--- START ---

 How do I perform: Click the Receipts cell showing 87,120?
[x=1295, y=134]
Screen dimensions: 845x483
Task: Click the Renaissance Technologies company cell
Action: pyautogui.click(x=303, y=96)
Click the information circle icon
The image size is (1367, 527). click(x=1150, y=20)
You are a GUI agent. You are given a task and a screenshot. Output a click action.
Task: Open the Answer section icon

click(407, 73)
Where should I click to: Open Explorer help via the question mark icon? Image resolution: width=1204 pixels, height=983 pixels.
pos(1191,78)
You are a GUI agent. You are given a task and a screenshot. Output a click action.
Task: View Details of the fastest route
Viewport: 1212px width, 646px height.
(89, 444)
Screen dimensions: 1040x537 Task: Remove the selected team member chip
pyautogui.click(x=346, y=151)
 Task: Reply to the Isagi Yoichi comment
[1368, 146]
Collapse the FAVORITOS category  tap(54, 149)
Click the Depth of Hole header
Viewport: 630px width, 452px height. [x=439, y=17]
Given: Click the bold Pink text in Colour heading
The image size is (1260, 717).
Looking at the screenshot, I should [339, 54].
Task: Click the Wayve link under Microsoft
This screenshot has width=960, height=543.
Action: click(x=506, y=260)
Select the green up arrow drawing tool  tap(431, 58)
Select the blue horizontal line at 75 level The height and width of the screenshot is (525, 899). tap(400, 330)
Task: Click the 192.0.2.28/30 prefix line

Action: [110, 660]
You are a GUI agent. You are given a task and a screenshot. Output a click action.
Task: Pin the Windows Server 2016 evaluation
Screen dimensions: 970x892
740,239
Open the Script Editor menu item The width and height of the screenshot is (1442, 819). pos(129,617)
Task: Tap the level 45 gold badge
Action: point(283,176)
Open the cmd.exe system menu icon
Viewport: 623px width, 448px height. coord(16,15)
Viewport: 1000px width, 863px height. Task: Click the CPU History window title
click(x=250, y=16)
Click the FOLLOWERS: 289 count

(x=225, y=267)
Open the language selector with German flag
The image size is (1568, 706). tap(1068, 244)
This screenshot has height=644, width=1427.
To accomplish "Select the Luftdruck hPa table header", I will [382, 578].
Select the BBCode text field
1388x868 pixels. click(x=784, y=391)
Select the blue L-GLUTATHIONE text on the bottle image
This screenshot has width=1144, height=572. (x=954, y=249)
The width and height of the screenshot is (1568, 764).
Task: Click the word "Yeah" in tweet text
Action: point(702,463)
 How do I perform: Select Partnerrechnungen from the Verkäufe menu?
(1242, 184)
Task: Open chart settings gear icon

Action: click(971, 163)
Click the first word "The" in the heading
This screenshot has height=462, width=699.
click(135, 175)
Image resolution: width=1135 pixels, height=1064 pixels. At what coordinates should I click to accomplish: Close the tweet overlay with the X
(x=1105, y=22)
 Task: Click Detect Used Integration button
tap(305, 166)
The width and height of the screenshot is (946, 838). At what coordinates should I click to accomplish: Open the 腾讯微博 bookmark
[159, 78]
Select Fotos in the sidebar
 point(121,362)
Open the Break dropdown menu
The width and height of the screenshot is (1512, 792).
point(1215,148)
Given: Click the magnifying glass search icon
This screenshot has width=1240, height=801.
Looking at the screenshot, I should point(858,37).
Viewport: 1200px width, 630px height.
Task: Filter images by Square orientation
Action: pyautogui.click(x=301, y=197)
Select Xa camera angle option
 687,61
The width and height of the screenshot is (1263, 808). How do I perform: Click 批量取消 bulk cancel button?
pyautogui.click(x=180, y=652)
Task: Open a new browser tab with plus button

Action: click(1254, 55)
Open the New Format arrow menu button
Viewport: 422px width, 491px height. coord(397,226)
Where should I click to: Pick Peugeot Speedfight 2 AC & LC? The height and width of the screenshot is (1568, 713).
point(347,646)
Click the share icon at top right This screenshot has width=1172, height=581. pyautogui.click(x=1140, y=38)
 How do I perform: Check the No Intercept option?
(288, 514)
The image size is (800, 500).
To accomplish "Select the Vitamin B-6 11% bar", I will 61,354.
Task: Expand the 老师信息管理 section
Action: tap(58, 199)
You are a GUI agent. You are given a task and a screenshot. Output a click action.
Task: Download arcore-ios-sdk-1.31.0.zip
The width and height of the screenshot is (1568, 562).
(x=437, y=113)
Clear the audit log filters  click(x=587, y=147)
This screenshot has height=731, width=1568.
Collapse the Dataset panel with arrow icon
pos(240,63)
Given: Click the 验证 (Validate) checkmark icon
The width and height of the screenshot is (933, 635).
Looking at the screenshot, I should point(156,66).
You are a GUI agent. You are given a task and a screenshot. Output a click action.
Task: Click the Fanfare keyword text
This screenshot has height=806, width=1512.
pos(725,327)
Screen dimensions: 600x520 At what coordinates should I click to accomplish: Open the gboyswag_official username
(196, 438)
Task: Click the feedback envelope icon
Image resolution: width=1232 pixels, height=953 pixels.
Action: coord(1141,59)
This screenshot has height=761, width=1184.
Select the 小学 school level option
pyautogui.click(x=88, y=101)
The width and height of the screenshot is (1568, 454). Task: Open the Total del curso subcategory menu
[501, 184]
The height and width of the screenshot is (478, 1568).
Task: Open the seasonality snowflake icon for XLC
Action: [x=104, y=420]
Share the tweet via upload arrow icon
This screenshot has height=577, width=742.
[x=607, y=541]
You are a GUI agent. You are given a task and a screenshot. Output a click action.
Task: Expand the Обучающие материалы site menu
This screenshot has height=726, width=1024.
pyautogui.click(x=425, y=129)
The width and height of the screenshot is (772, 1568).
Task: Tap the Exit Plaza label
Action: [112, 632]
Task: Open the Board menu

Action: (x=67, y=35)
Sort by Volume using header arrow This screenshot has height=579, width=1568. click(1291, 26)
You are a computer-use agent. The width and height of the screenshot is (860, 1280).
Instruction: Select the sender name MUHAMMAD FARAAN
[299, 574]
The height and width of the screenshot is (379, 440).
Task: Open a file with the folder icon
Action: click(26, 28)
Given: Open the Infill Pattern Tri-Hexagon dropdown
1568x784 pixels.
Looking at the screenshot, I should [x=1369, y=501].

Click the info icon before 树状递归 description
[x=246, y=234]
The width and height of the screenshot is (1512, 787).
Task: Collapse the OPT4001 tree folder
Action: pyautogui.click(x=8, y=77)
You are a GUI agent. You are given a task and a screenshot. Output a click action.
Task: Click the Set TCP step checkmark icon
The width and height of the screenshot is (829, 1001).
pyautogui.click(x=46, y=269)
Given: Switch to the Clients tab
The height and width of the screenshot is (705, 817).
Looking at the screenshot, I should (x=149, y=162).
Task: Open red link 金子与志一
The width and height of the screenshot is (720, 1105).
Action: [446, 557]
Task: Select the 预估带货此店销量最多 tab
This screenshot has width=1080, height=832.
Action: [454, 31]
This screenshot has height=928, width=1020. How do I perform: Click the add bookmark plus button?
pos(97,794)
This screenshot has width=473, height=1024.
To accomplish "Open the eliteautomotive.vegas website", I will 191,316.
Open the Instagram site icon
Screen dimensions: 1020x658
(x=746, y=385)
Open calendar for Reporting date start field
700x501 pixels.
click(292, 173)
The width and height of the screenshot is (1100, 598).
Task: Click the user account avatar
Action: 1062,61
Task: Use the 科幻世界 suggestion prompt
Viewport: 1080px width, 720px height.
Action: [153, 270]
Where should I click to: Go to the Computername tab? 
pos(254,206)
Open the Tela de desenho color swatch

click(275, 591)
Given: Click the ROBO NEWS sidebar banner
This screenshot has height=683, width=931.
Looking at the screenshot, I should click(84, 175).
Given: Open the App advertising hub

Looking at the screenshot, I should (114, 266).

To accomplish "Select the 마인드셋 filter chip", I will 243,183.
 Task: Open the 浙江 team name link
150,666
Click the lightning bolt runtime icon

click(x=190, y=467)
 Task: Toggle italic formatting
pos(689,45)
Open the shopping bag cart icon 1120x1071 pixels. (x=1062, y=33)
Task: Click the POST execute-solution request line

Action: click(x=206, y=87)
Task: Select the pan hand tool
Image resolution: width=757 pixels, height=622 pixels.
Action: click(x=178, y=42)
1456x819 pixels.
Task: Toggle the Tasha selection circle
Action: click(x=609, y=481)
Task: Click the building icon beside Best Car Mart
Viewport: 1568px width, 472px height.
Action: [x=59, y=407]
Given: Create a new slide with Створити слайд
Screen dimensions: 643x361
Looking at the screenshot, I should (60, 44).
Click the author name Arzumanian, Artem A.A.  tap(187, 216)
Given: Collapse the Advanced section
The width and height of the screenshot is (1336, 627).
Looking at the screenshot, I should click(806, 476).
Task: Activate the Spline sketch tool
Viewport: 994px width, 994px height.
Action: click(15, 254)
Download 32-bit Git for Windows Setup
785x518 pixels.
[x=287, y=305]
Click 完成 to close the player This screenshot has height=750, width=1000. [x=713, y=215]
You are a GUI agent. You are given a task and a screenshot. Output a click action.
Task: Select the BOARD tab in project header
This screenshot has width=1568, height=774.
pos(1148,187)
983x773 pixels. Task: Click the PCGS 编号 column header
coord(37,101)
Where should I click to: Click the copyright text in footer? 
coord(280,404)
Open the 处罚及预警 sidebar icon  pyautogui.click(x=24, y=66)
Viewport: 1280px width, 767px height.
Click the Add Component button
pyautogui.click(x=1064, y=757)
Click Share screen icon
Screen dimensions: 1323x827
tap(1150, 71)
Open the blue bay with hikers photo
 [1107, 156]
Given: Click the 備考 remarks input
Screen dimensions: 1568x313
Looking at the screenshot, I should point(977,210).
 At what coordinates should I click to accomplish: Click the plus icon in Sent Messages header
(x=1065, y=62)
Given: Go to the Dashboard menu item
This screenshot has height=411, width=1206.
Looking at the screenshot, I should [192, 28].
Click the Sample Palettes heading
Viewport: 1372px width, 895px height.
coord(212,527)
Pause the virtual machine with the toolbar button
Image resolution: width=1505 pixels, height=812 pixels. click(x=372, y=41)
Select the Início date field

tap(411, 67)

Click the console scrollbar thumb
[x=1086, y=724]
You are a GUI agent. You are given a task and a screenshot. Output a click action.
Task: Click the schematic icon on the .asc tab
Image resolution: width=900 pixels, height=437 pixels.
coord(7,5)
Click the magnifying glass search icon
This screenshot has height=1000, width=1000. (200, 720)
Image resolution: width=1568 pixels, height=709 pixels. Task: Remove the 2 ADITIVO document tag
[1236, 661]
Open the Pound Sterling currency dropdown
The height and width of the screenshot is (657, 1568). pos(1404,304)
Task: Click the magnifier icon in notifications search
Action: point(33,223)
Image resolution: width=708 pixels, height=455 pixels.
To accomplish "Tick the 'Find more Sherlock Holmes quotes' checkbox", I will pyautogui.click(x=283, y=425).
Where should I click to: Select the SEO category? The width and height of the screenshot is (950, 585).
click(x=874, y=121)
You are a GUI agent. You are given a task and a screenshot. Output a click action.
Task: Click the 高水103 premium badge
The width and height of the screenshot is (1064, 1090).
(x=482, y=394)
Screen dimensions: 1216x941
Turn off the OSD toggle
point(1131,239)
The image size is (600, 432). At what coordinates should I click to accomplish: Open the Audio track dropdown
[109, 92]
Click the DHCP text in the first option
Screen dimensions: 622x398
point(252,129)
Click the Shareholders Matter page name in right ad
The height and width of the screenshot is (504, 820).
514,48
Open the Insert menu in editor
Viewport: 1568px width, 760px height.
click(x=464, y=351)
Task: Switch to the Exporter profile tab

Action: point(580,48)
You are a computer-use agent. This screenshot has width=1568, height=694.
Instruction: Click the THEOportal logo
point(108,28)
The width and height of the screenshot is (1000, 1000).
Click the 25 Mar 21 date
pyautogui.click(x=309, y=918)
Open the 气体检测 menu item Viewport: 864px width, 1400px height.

--- END ---

## How to complete this task
Output exactly one stretch of the listing: from the line containing "This screenshot has width=1080, height=832." through the line containing "Open the Instagram site icon", both end lines included.

## Response to the exercise
This screenshot has width=1080, height=832.
Action: [454, 31]
This screenshot has height=928, width=1020. How do I perform: Click the add bookmark plus button?
pos(97,794)
This screenshot has width=473, height=1024.
To accomplish "Open the eliteautomotive.vegas website", I will 191,316.
Open the Instagram site icon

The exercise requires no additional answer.